AI4Finance-Foundation / FinRL

FinRL: Financial Reinforcement Learning. 🔥
https://ai4finance.org
MIT License
9.37k stars 2.28k forks source link

Improvements I want make in [finrl]->[agent]->[rllib]->[models.py] #1193

Open Aditya-dom opened 3 months ago

Aditya-dom commented 3 months ago

Here are the improvements made to the code:

1 - Imported with_common_config, Trainer, and COMMON_CONFIGto make the code cleaner and more concise. 2 - Utilized individual algorithm trainers from rllib.agents instead of importing them directly from their respective modules to maintain consistency and readability. 3 - Created a private method _get_default_config to handle retrieving the default configuration for each model, reducing code duplication. 4 - Improved error handling in the DRL_prediction method by catching exceptions and raising a ValueError with a meaningful error message.

● SUPPLIED INFORMATION:

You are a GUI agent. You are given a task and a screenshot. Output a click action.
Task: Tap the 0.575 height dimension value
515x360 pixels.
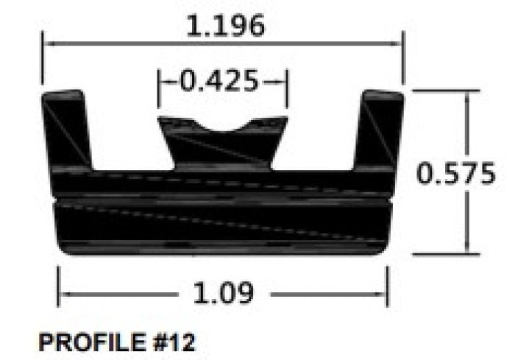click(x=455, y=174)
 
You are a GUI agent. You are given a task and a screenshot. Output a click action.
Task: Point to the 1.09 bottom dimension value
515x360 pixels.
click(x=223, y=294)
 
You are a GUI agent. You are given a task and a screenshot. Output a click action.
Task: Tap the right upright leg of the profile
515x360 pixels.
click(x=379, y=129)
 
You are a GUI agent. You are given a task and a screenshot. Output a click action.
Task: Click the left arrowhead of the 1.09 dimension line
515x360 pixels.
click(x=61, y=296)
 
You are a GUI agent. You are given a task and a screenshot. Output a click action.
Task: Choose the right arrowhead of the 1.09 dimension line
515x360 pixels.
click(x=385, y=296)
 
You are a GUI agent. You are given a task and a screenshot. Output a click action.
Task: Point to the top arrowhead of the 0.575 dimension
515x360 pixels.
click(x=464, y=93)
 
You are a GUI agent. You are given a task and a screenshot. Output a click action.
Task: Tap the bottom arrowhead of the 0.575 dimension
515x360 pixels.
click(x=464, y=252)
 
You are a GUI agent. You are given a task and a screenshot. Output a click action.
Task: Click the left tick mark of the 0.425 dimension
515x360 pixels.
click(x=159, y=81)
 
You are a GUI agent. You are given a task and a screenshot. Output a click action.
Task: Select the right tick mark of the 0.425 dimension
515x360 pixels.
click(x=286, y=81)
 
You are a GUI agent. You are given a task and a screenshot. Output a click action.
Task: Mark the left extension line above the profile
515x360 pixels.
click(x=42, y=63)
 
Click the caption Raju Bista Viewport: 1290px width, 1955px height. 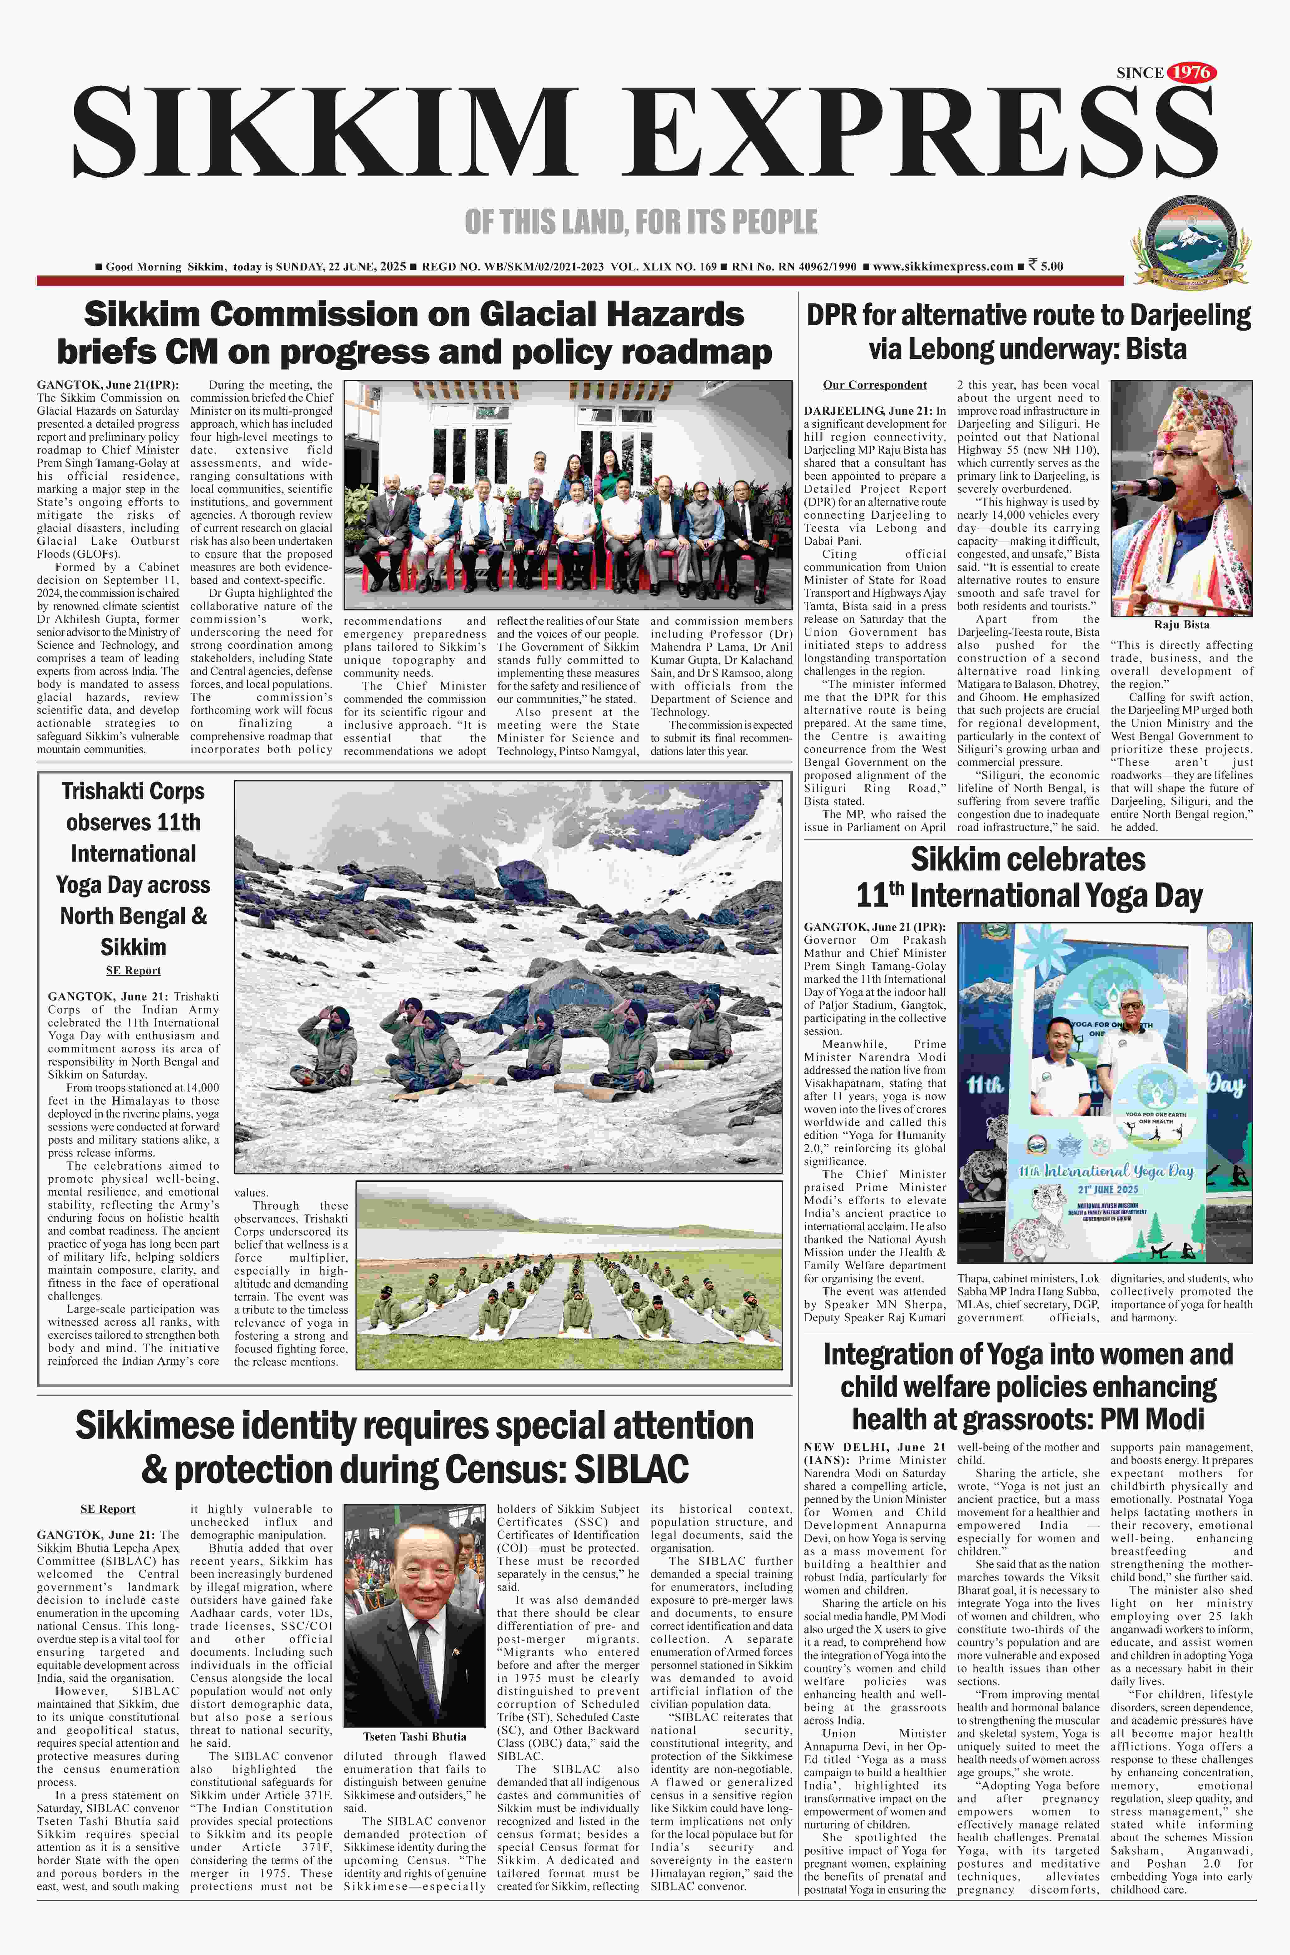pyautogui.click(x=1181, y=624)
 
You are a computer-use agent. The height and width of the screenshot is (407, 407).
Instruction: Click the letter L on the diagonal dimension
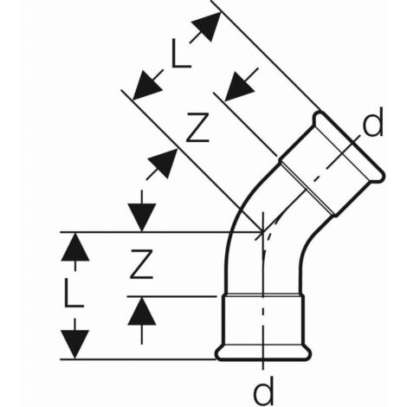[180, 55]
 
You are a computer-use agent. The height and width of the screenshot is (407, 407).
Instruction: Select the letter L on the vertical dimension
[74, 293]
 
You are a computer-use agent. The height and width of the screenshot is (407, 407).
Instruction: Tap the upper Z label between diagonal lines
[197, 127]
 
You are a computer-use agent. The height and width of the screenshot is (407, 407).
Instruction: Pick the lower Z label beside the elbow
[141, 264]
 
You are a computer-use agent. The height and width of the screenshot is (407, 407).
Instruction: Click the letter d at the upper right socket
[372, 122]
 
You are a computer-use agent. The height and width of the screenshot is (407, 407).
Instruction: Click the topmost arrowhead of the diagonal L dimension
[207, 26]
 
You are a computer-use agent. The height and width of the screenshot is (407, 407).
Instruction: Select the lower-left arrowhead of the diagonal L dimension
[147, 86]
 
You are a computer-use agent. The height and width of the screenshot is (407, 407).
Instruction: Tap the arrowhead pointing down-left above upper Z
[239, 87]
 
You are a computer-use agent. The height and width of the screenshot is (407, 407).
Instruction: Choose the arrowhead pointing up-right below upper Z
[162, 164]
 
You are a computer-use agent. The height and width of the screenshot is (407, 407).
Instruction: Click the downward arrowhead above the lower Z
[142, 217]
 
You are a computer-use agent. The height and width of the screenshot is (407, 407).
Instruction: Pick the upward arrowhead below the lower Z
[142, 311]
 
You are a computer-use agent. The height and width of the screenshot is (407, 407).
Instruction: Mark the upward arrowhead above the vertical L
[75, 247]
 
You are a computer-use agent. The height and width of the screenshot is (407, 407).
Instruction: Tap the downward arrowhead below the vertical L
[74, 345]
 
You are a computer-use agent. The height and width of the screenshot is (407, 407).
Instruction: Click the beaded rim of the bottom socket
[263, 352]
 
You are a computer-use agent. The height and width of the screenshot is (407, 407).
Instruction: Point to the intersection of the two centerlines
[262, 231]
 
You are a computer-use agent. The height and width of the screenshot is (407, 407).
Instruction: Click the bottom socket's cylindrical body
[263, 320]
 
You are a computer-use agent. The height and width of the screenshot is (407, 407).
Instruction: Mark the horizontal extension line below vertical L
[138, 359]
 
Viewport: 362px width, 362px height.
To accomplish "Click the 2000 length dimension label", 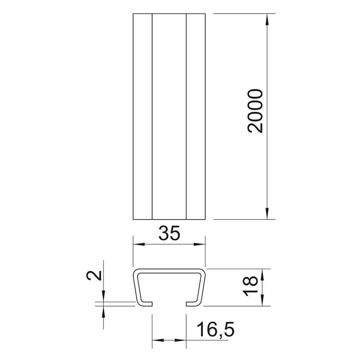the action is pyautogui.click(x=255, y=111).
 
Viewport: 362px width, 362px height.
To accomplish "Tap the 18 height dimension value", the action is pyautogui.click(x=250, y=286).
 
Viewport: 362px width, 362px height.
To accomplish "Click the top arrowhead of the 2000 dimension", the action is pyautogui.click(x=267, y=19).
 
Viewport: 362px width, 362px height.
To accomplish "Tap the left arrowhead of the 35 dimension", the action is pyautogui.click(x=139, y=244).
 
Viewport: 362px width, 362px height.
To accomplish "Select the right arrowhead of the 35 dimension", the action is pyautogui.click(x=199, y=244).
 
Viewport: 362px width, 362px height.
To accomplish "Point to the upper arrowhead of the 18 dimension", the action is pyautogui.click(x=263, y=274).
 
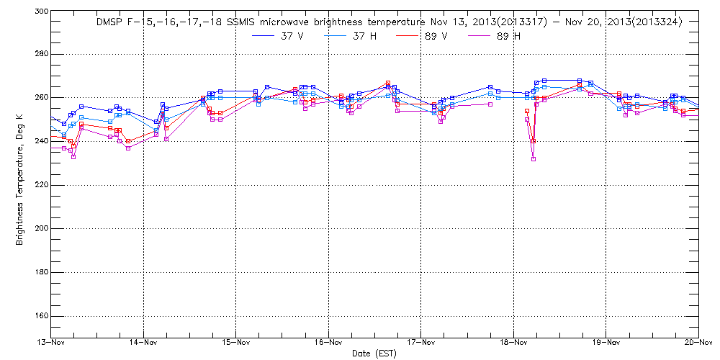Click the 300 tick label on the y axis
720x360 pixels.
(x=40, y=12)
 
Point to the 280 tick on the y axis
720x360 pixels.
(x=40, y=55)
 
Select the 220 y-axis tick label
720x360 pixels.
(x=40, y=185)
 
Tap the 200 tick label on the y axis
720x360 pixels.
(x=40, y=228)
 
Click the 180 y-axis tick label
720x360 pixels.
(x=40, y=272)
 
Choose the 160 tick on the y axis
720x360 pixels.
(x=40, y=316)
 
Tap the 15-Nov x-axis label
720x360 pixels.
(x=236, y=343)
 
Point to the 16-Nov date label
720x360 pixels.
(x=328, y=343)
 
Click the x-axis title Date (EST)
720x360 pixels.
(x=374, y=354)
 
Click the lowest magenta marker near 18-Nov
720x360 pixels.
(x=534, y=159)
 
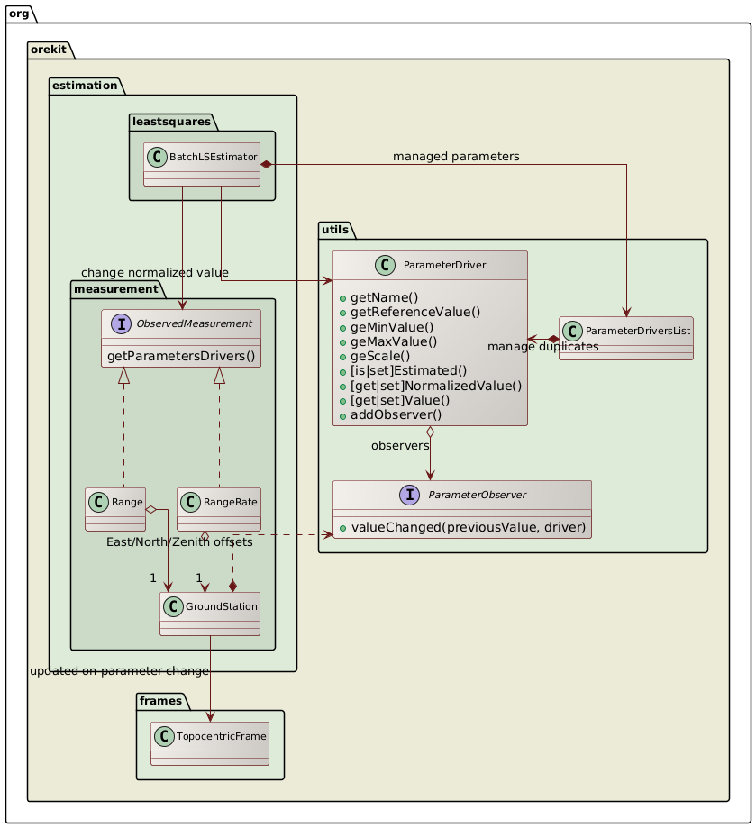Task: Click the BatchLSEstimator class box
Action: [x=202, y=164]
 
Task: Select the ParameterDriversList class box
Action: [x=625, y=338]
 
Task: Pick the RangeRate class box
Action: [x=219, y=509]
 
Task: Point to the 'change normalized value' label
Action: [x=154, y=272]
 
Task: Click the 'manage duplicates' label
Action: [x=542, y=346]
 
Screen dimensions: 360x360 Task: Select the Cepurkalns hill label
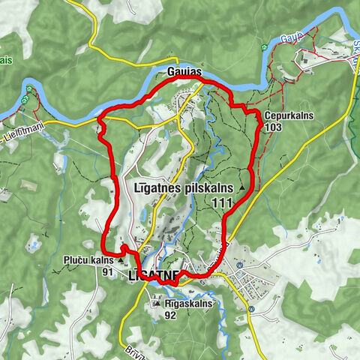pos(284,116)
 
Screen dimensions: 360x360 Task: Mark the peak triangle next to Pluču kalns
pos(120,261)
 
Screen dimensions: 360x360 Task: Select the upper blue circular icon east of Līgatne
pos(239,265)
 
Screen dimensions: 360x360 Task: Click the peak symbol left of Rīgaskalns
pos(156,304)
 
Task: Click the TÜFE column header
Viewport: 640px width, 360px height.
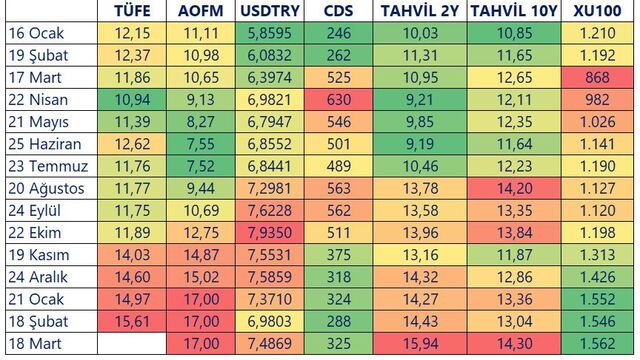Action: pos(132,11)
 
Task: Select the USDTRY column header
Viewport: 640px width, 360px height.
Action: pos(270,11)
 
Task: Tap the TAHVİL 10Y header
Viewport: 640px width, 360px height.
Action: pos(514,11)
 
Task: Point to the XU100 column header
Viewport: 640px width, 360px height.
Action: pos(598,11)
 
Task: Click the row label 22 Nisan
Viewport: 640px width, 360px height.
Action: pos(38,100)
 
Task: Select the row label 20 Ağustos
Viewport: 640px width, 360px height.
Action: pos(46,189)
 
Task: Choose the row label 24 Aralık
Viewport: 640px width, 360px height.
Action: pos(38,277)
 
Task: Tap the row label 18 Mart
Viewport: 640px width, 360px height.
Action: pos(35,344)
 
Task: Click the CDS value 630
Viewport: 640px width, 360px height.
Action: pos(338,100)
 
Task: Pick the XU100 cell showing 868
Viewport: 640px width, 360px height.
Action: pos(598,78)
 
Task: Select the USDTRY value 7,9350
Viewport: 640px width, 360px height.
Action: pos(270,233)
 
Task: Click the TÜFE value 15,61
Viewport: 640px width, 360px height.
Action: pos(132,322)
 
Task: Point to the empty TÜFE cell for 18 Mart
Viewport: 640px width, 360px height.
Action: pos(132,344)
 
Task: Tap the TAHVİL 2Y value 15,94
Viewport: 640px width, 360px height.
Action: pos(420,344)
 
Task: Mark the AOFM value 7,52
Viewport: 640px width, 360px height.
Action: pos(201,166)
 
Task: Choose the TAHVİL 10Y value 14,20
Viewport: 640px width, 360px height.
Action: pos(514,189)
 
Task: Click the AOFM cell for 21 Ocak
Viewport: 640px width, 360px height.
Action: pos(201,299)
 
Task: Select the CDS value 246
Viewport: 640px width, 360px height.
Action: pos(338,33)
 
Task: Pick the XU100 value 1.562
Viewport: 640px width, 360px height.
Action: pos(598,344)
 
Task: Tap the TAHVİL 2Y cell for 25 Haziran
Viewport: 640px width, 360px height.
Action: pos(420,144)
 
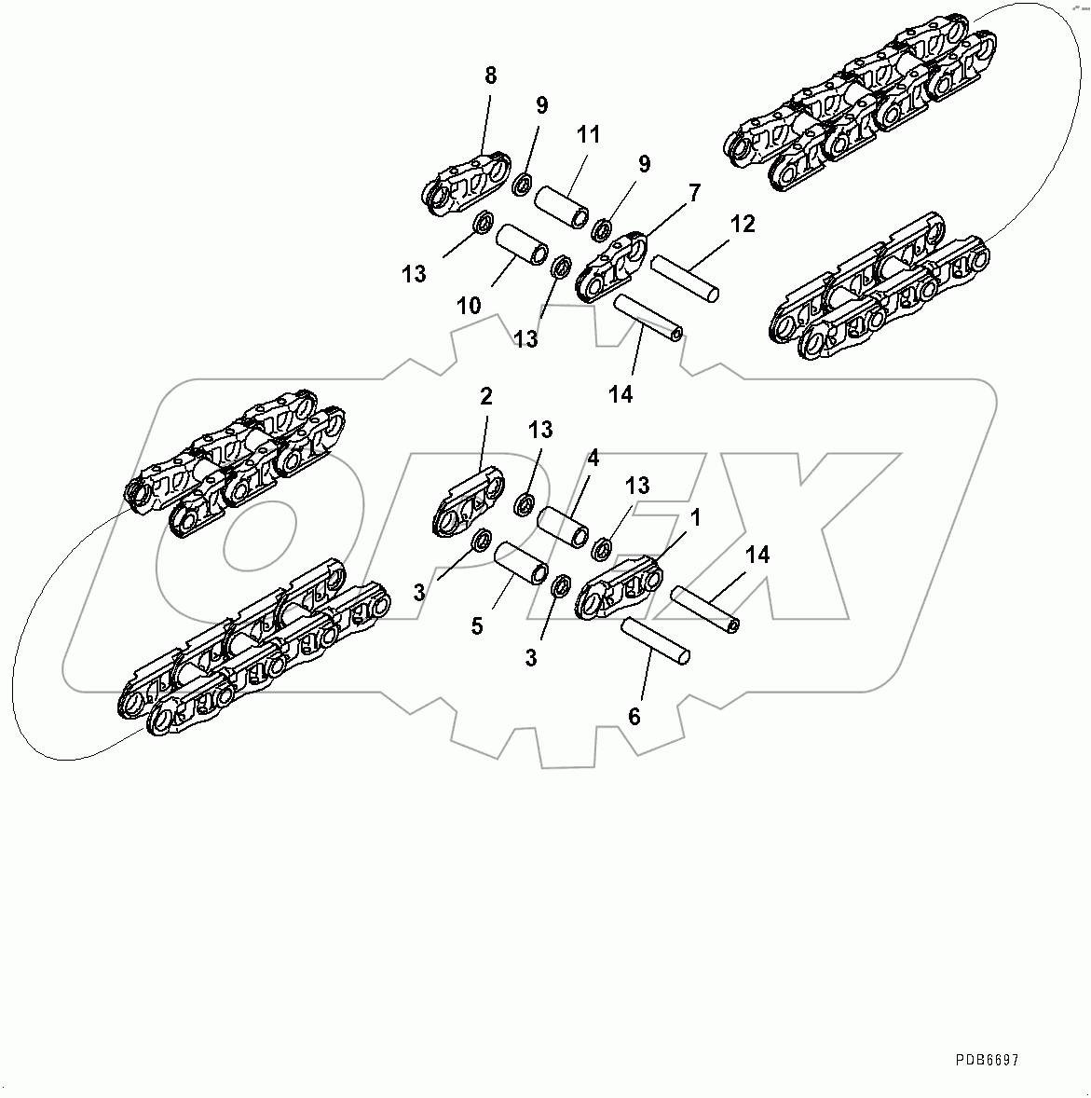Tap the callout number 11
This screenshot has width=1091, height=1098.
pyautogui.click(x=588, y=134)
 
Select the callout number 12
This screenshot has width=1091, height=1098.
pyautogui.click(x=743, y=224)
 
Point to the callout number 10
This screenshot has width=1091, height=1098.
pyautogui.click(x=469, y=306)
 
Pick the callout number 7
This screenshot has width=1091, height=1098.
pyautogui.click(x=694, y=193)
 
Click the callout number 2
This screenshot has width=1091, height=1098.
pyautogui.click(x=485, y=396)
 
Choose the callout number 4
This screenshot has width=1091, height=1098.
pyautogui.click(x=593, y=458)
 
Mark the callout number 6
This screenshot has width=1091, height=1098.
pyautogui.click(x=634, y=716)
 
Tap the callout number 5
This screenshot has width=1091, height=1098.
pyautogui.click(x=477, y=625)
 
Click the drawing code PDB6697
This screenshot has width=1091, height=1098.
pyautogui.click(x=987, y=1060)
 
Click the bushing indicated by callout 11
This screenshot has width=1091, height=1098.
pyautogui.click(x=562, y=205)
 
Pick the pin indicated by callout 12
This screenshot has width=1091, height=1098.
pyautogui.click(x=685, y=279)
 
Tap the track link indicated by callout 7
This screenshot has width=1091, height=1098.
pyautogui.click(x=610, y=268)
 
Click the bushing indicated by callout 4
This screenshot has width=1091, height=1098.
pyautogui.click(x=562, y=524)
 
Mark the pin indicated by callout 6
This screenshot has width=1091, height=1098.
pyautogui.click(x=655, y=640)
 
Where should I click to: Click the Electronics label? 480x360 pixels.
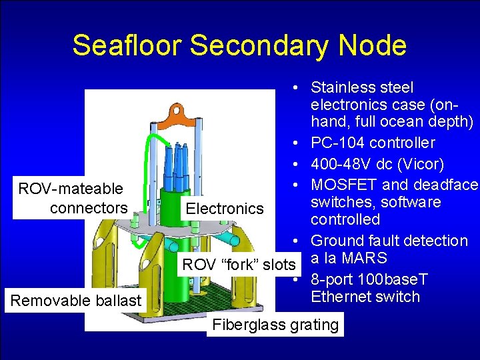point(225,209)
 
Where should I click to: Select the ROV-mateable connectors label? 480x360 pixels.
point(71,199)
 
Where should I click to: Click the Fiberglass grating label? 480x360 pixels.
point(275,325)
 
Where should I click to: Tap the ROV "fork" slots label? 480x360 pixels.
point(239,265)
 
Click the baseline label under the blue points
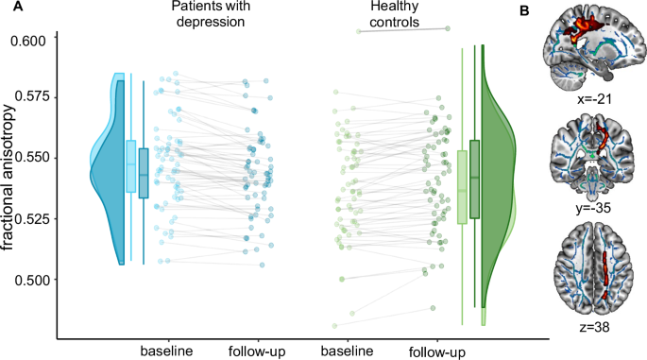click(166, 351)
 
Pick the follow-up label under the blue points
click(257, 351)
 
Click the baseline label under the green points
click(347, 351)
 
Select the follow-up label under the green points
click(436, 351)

● GOALS:
a) Could you reproduce the FinRL issue page word for word, beginning at "FinRL: Financial Reinforcement" and stopping after "meaningful error message."?
b) What comes next in the FinRL models.py issue page after its final sentence?

● ANSWERS TO THE EXERCISES:
a)
FinRL: Financial Reinforcement Learning. 🔥
https://ai4finance.org
MIT License
9.37k stars 2.28k forks source link

Improvements I want make in [finrl]->[agent]->[rllib]->[models.py] #1193

Open Aditya-dom opened 3 months ago

Aditya-dom commented 3 months ago

Here are the improvements made to the code:

1 - Imported with_common_config, Trainer, and COMMON_CONFIGto make the code cleaner and more concise. 2 - Utilized individual algorithm trainers from rllib.agents instead of importing them directly from their respective modules to maintain consistency and readability. 3 - Created a private method _get_default_config to handle retrieving the default configuration for each model, reducing code duplication. 4 - Improved error handling in the DRL_prediction method by catching exceptions and raising a ValueError with a meaningful error message.

b)
# DRL models from RLlib
from __future__ import annotations

import ray
from ray.rllib.agents import with_common_config

from ray.rllib.agents.trainer import Trainer, COMMON_CONFIG

# Import individual algorithms for easier access
from ray.rllib.agents.a3c import A3CTrainer, DEFAULT_CONFIG as A3C_CONFIG
from ray.rllib.agents.ddpg import DDPGTrainer, DEFAULT_CONFIG as DDPG_CONFIG
from ray.rllib.agents.ppo import PPOTrainer, DEFAULT_CONFIG as PPO_CONFIG
from ray.rllib.agents.sac import SACTrainer, DEFAULT_CONFIG as SAC_CONFIG
from ray.rllib.agents.ddpg import TD3Trainer, DEFAULT_CONFIG as TD3_CONFIG

MODELS = {"a3c": A3CTrainer, "ddpg": DDPGTrainer, "td3": TD3Trainer, "sac": SACTrainer, "ppo": PPOTrainer}

class DRLAgent:
    """Implementations for DRL algorithms

    Attributes
    ----------
        env: gym environment class
            user-defined class
        price_array: numpy array
            OHLC data
        tech_array: numpy array
            techical data
        turbulence_array: numpy array
            turbulence/risk data
    Methods
    -------
        get_model()
            setup DRL algorithms
        train_model()
            train DRL algorithms in a train dataset
            and output the trained model
        DRL_prediction()
            make a prediction in a test dataset and get results
    """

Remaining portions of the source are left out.